#### [Exercise description]
Give back exactly the lines from the one holding "Open the pool photo thumbnail in Notes" to the last line of the entries, both included, and nothing more.

== Dataset entries

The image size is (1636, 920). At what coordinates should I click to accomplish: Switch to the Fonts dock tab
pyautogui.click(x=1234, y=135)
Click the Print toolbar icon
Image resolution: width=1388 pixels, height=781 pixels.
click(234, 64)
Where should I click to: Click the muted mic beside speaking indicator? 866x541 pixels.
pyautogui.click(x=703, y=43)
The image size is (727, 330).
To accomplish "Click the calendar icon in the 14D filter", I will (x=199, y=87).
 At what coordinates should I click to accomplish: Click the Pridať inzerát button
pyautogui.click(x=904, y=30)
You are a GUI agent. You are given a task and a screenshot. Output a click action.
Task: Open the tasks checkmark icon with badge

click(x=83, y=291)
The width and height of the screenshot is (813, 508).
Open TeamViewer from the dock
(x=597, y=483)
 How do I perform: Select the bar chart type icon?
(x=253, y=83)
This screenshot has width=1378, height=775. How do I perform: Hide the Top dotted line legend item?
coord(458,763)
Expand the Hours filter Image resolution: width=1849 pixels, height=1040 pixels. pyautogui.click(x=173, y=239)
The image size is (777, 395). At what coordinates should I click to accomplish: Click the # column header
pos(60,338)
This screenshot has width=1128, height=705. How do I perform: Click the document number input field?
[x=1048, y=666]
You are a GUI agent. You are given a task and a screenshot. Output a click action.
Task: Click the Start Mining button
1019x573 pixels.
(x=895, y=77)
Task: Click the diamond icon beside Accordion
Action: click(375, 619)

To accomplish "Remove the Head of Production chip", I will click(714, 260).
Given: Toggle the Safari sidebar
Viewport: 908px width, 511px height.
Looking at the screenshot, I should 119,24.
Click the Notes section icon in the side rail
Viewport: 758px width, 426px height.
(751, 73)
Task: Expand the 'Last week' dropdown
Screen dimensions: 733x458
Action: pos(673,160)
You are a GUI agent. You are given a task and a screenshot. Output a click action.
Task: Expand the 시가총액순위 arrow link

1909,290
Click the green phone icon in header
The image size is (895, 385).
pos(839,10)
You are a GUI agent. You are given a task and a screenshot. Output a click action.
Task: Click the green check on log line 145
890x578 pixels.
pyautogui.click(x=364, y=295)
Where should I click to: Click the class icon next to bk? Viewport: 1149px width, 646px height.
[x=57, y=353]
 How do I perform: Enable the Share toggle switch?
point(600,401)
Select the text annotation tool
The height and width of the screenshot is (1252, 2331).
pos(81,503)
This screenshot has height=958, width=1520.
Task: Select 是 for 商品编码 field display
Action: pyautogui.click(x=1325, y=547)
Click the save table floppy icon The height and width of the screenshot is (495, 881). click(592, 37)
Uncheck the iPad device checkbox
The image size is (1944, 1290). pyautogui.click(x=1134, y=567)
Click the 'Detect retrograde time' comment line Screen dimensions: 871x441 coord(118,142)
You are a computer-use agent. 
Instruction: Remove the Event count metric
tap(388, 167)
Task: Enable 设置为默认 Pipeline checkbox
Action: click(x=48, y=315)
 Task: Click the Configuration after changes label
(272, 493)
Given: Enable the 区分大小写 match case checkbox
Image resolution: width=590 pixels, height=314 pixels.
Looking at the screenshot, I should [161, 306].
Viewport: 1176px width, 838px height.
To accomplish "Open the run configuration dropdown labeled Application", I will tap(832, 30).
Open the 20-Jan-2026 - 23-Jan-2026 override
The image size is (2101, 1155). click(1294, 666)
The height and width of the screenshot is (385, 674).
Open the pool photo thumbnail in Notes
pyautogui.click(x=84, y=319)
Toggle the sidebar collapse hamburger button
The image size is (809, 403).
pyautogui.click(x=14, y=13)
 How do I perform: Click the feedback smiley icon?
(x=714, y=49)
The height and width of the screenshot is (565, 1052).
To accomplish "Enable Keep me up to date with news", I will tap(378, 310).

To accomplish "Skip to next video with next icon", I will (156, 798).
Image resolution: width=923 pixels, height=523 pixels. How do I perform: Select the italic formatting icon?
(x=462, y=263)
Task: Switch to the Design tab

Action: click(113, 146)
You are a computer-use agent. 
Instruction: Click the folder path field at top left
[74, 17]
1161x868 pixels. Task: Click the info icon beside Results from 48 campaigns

====

#### [Exercise result]
Open the pool photo thumbnail in Notes
pyautogui.click(x=84, y=319)
Toggle the sidebar collapse hamburger button
The image size is (809, 403).
pyautogui.click(x=14, y=13)
 How do I perform: Click the feedback smiley icon?
(x=714, y=49)
The height and width of the screenshot is (565, 1052).
To accomplish "Enable Keep me up to date with news", I will tap(378, 310).

To accomplish "Skip to next video with next icon", I will (156, 798).
Image resolution: width=923 pixels, height=523 pixels. How do I perform: Select the italic formatting icon?
(x=462, y=263)
Task: Switch to the Design tab

Action: click(113, 146)
You are a computer-use agent. 
Instruction: Click the folder path field at top left
[74, 17]
1161x868 pixels. Task: Click the info icon beside Results from 48 campaigns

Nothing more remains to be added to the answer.